#### YOUR INSTRUCTIONS:
Copy the stretch of the listing from the line containing "Increase Sets with the plus button" through the line containing "Action: [x=439, y=393]", reproducing each line verbatim.

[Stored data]
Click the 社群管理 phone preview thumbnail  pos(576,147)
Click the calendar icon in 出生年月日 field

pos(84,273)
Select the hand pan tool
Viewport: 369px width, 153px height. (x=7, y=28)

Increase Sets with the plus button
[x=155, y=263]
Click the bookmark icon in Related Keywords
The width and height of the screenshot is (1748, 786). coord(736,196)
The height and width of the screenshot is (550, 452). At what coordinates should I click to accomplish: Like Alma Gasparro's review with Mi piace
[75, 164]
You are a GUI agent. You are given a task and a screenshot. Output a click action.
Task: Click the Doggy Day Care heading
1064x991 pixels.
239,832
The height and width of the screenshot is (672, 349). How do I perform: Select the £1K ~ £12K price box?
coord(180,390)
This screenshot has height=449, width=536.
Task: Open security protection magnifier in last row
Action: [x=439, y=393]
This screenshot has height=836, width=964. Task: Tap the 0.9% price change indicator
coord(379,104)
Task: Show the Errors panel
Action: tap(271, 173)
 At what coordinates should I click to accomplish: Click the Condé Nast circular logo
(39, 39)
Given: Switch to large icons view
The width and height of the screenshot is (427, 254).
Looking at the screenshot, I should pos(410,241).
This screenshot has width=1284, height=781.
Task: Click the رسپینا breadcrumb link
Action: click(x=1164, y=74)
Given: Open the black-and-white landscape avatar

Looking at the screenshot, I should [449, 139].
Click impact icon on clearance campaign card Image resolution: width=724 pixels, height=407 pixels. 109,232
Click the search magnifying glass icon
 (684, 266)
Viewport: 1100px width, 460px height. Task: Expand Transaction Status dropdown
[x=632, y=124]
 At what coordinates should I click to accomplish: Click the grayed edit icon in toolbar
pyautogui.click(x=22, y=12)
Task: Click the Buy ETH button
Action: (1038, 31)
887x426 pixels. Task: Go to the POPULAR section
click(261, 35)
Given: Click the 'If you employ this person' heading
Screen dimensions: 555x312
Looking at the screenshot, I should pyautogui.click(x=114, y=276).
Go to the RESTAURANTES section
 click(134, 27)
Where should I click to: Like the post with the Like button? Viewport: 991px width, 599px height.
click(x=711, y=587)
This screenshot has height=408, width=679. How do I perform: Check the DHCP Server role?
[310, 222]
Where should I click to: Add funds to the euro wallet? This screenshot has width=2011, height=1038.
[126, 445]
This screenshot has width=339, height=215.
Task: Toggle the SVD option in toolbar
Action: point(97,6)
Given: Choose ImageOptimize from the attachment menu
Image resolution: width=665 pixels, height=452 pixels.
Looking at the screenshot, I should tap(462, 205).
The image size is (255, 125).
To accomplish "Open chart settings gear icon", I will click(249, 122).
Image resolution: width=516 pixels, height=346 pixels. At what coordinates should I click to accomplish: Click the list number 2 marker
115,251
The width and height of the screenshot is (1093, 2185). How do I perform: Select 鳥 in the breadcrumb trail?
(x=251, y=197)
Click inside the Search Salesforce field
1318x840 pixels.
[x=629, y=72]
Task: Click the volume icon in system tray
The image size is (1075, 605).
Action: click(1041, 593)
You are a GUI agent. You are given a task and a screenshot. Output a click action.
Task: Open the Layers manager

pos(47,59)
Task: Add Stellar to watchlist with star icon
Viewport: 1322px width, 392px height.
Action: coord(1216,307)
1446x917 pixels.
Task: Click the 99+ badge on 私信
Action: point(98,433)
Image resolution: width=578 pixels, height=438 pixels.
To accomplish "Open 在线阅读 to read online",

#### EXERCISE ANSWER:
Increase Sets with the plus button
[x=155, y=263]
Click the bookmark icon in Related Keywords
The width and height of the screenshot is (1748, 786). coord(736,196)
The height and width of the screenshot is (550, 452). At what coordinates should I click to accomplish: Like Alma Gasparro's review with Mi piace
[75, 164]
You are a GUI agent. You are given a task and a screenshot. Output a click action.
Task: Click the Doggy Day Care heading
1064x991 pixels.
239,832
The height and width of the screenshot is (672, 349). How do I perform: Select the £1K ~ £12K price box?
coord(180,390)
This screenshot has height=449, width=536.
Task: Open security protection magnifier in last row
Action: [x=439, y=393]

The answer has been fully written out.